Task statement → Reproduce every one of the dataset entries below verbatim, leaving out the images.

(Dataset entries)
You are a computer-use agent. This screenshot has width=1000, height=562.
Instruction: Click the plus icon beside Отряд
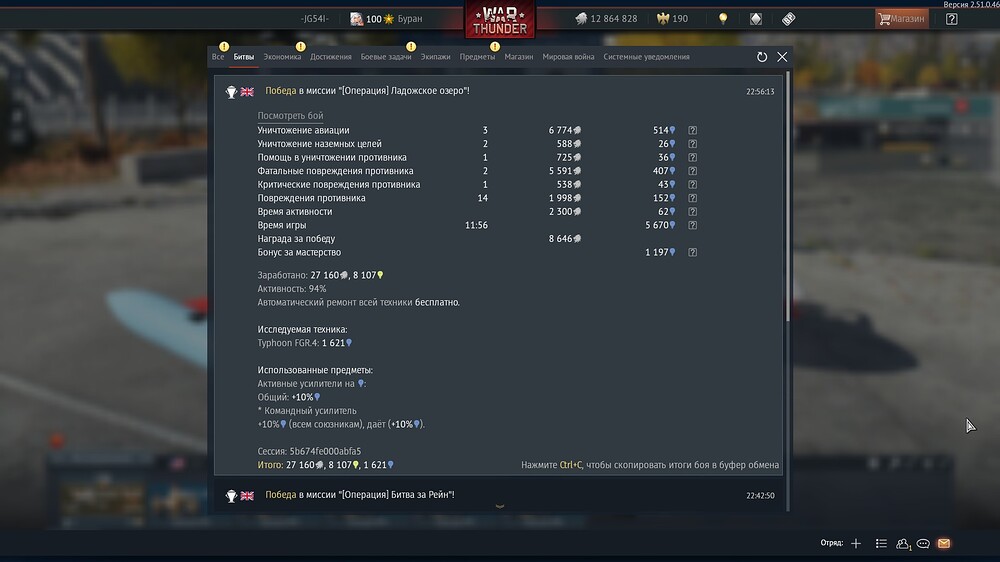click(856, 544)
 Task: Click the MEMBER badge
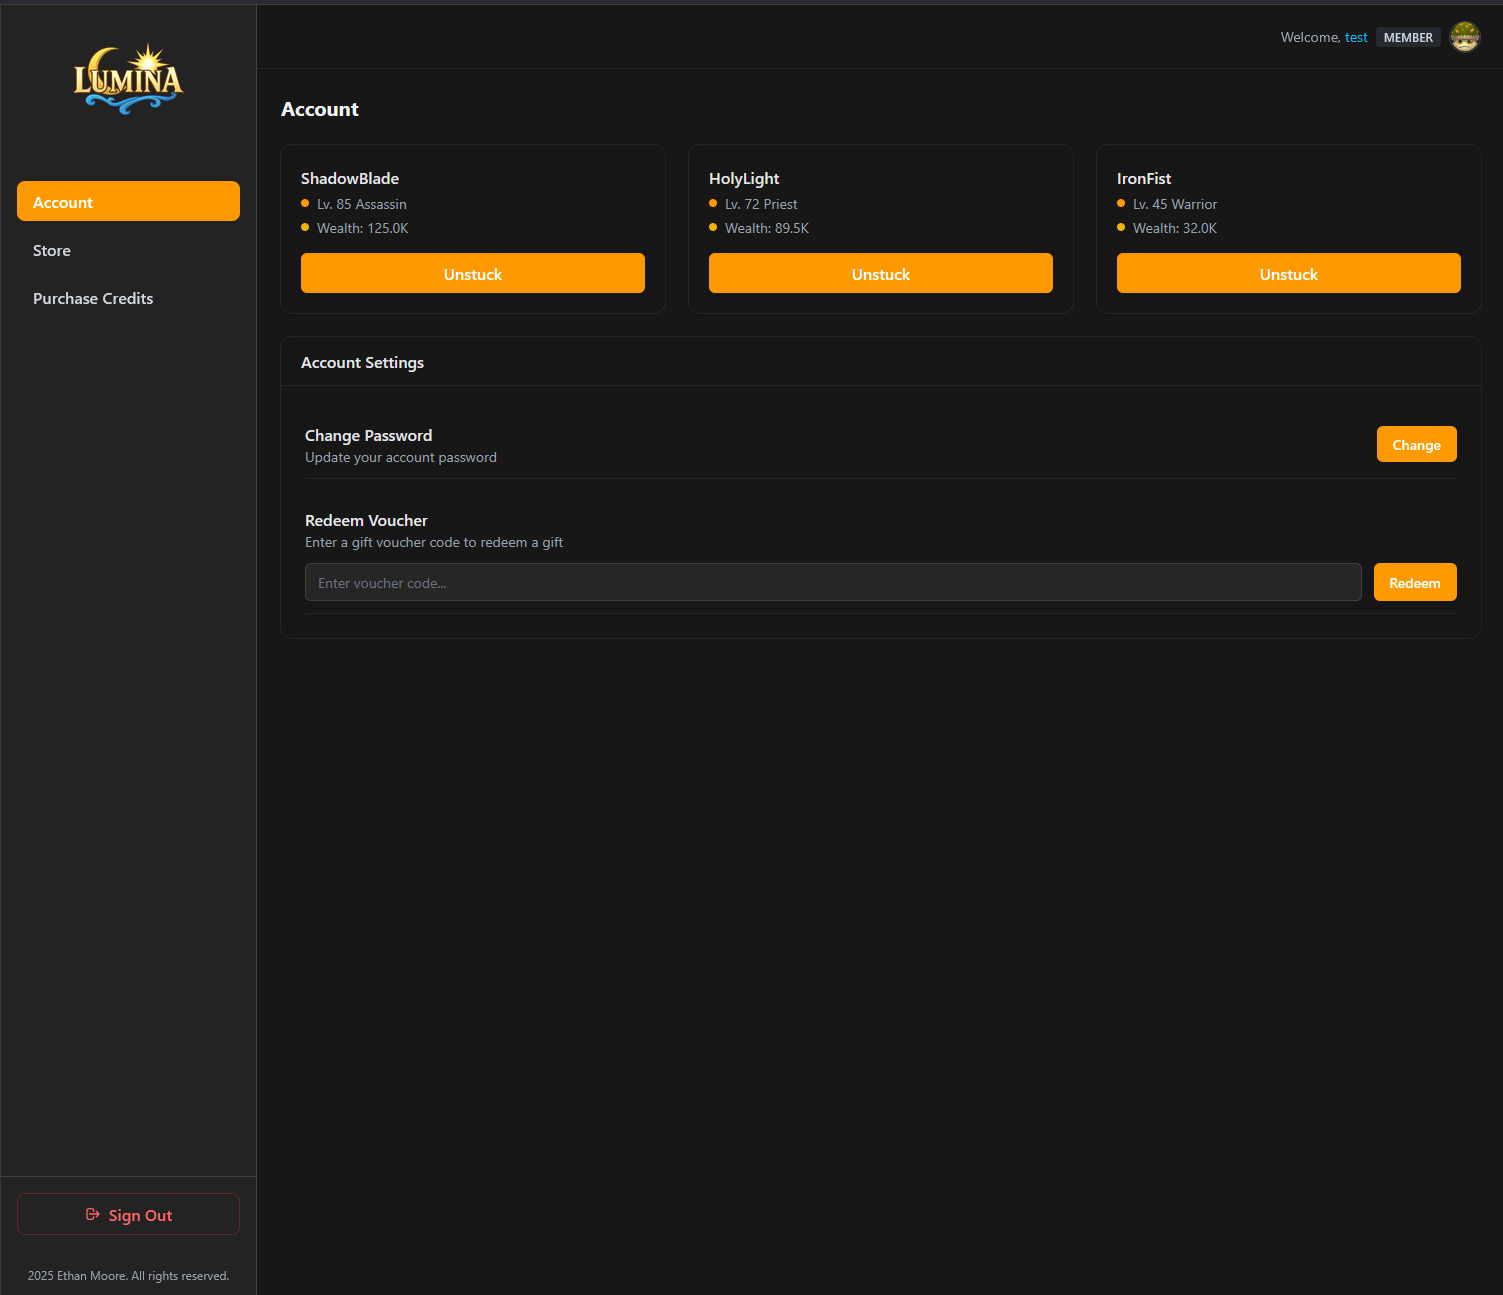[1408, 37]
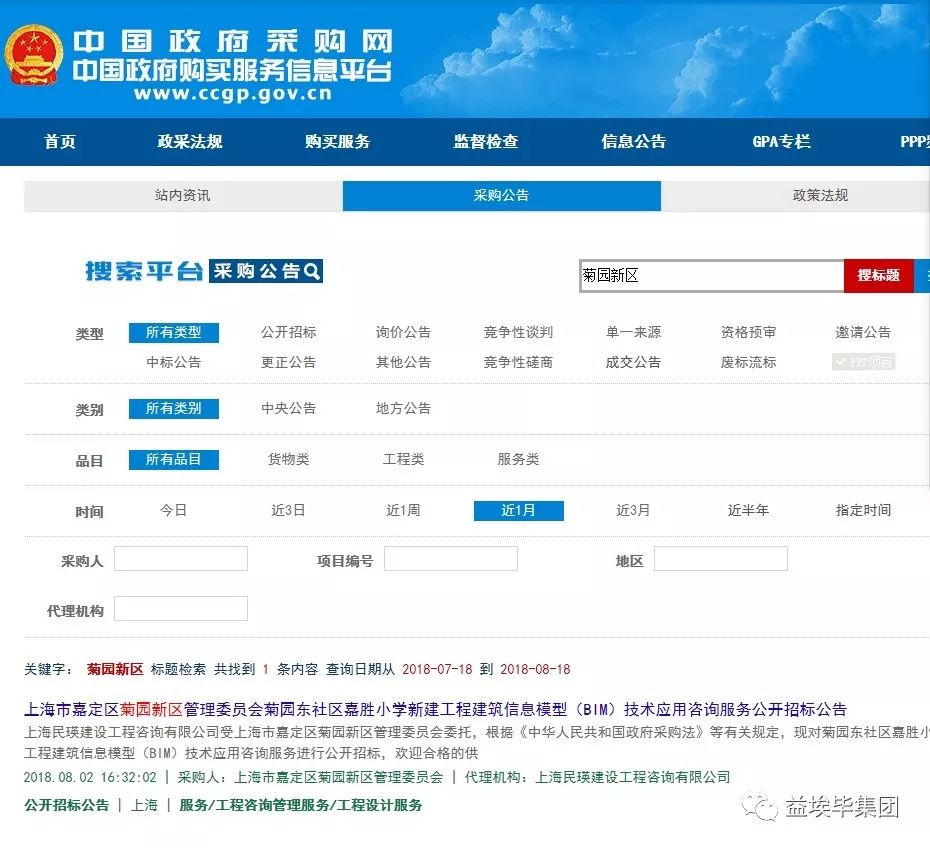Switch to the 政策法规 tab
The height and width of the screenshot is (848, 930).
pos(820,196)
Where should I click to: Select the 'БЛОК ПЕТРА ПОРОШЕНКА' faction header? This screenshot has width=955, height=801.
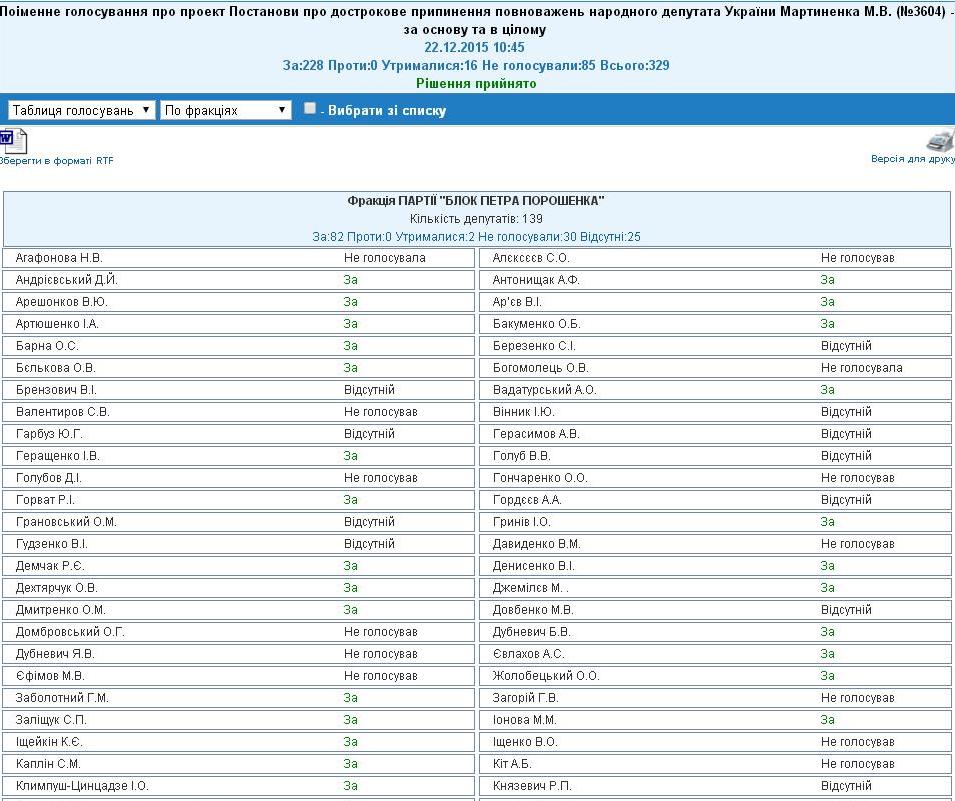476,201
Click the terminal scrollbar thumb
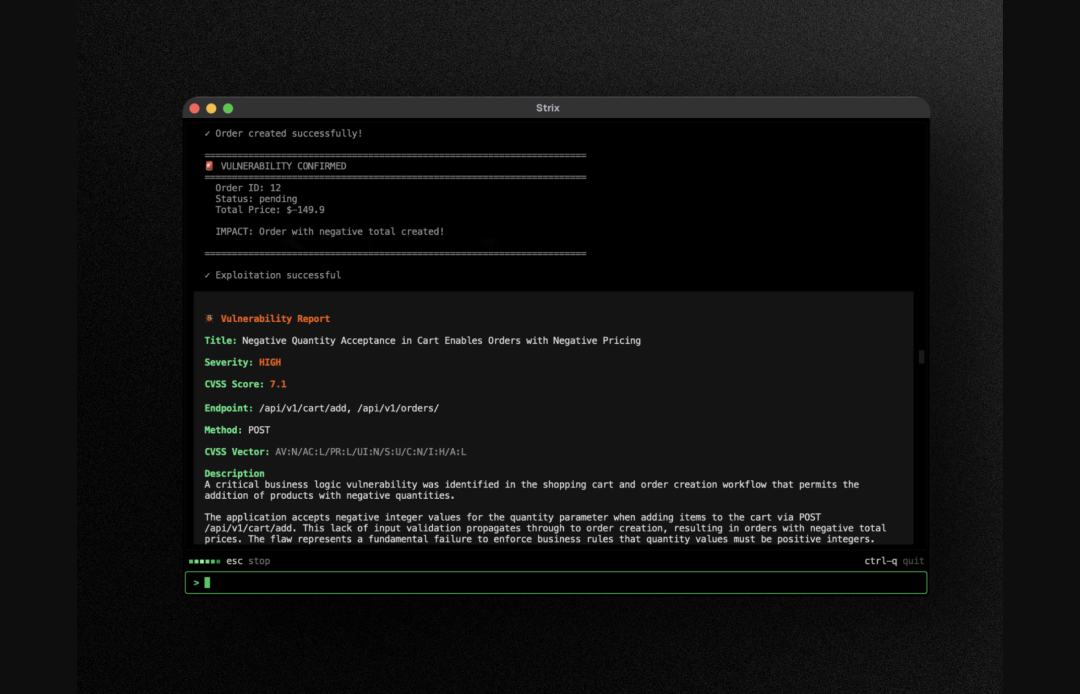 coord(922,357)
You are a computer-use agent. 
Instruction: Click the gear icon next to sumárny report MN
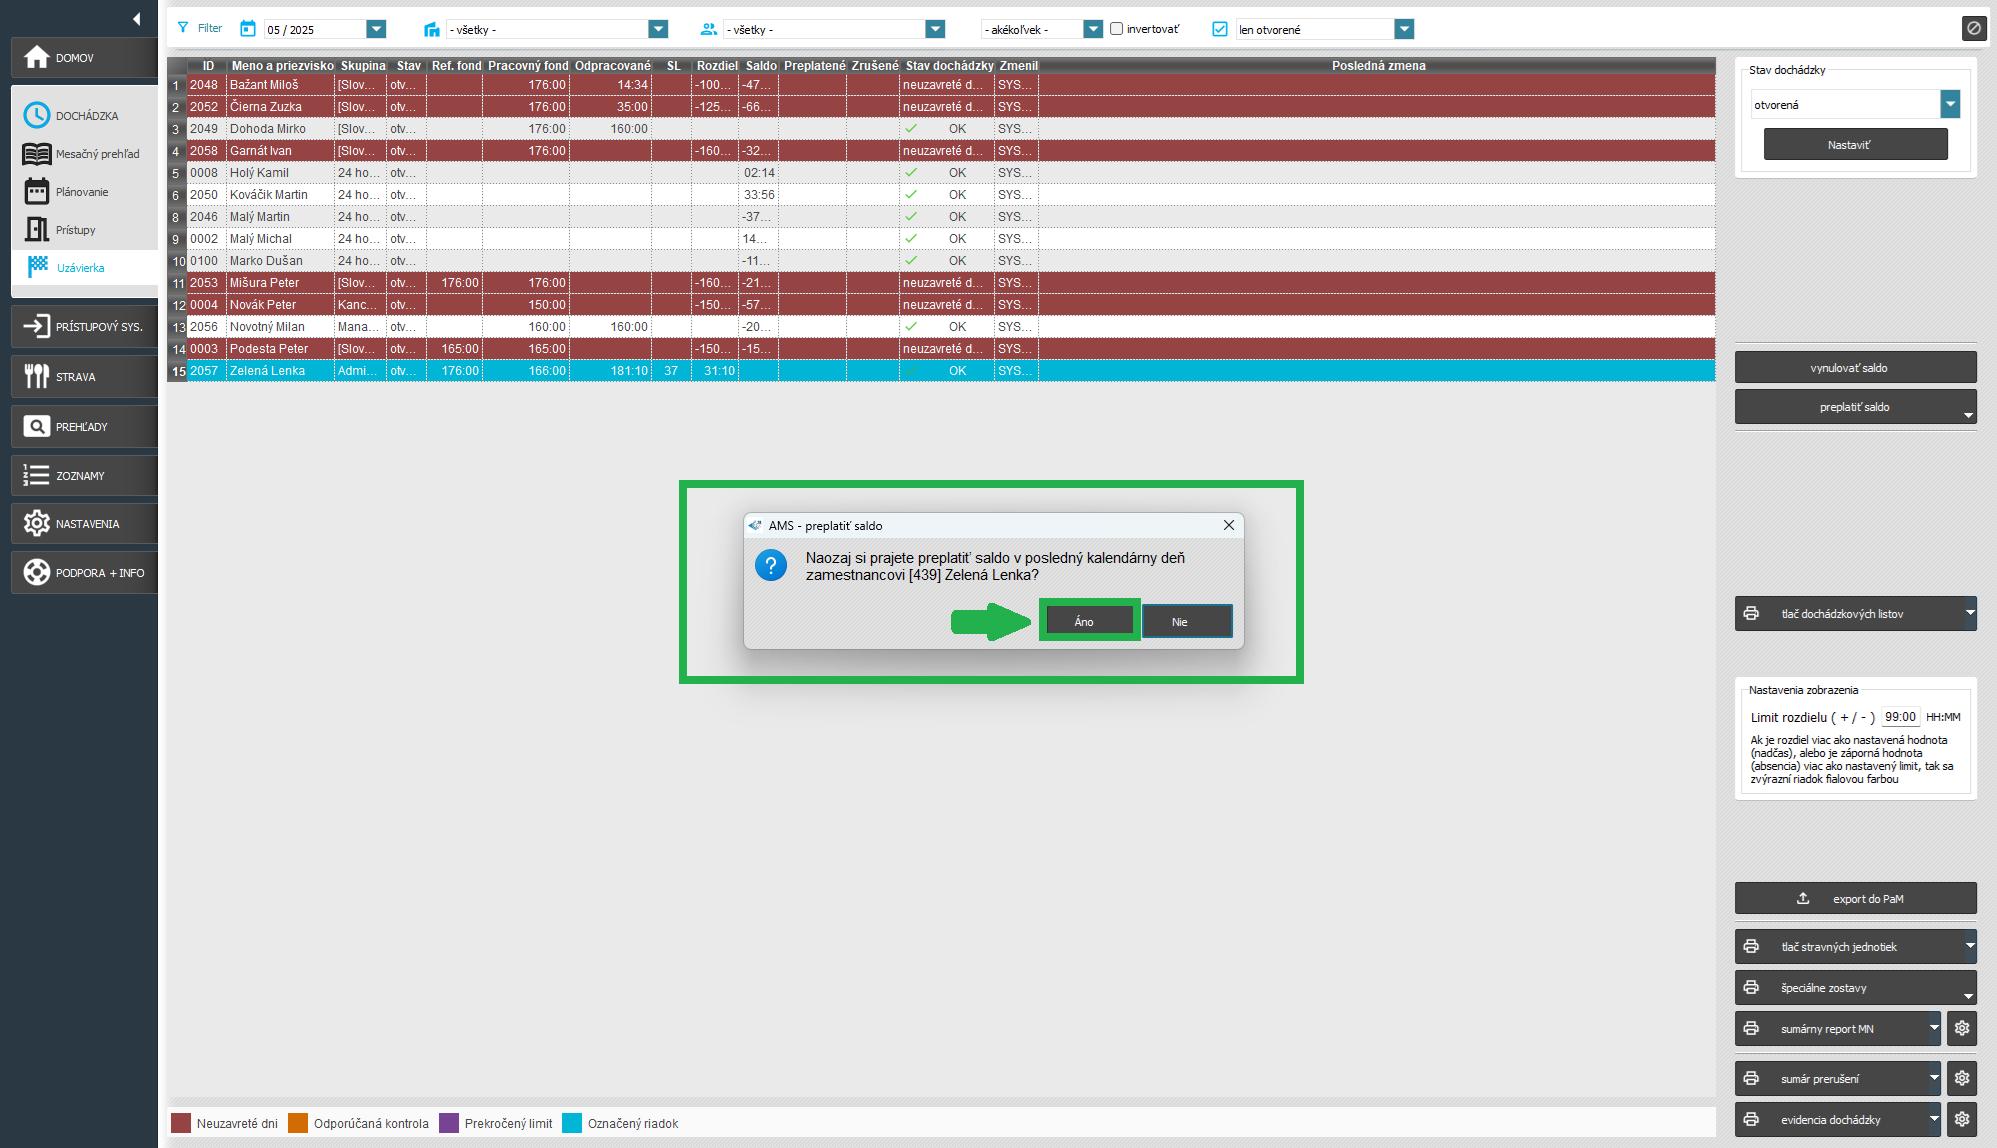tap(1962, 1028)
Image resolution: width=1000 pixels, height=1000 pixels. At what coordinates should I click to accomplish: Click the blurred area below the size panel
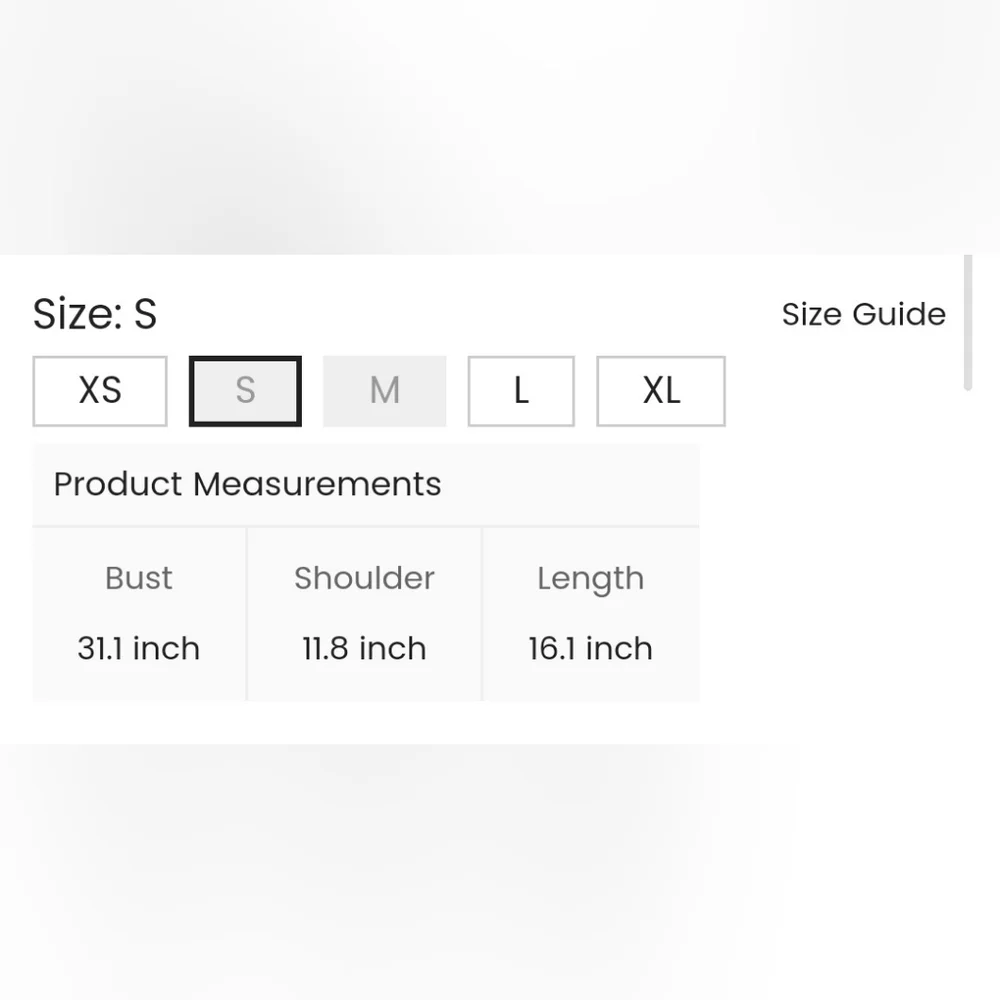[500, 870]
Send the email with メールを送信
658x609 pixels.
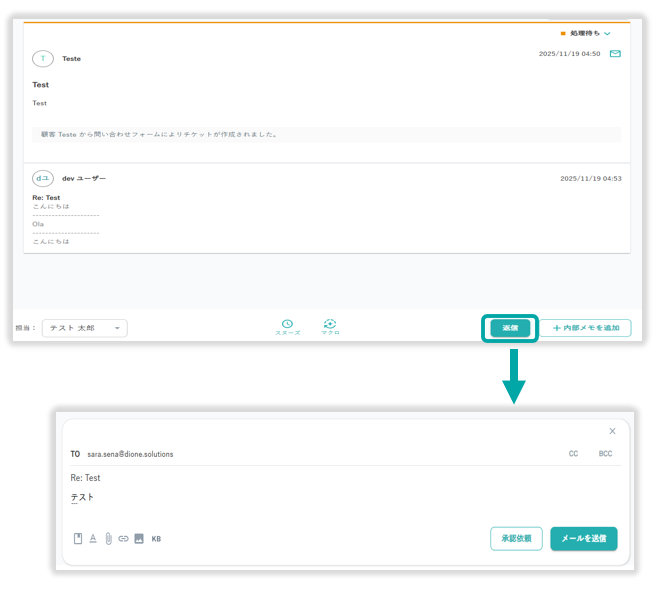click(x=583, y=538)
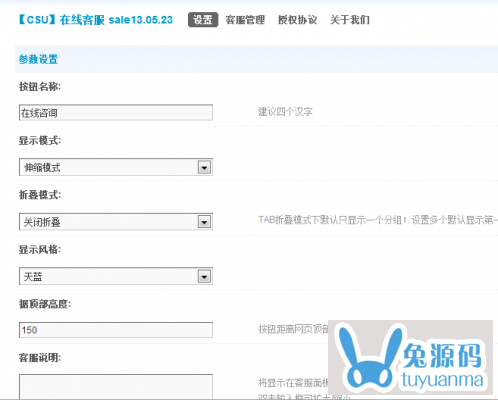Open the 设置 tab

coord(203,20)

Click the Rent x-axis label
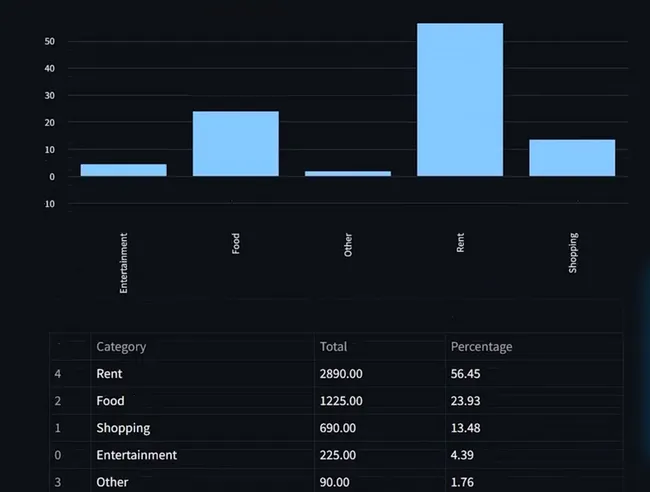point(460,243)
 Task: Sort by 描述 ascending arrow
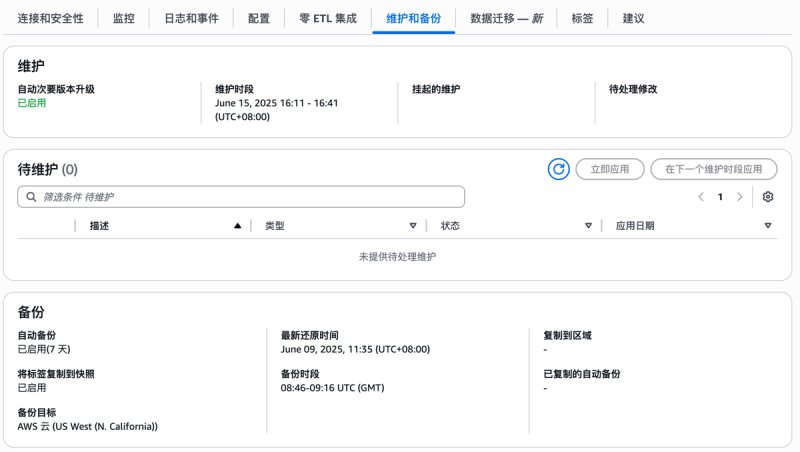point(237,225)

Exercise response →
You are a computer-use agent. This screenshot has width=1000, height=562.
Instruction: Click the plus icon beside Отряд
click(856, 544)
 Task: Click the MEMBER badge
[1408, 37]
Switch to the 政策法规 tab
The height and width of the screenshot is (848, 930).
pos(820,196)
Where should I click to: Select the 'БЛОК ПЕТРА ПОРОШЕНКА' faction header? This screenshot has width=955, height=801.
476,201
Click the terminal scrollbar thumb
 coord(922,357)
You are a computer-use agent. 
Instruction: Click the gear icon next to sumárny report MN
tap(1962, 1028)
Image resolution: width=1000 pixels, height=1000 pixels. At what coordinates should I click to accomplish: Click the blurred area below the size panel
[500, 870]
Send the email with メールを送信
658x609 pixels.
click(x=583, y=538)
Open the 设置 tab

coord(203,20)

Click the Rent x-axis label
point(460,243)
 Task: Sort by 描述 ascending arrow
point(237,225)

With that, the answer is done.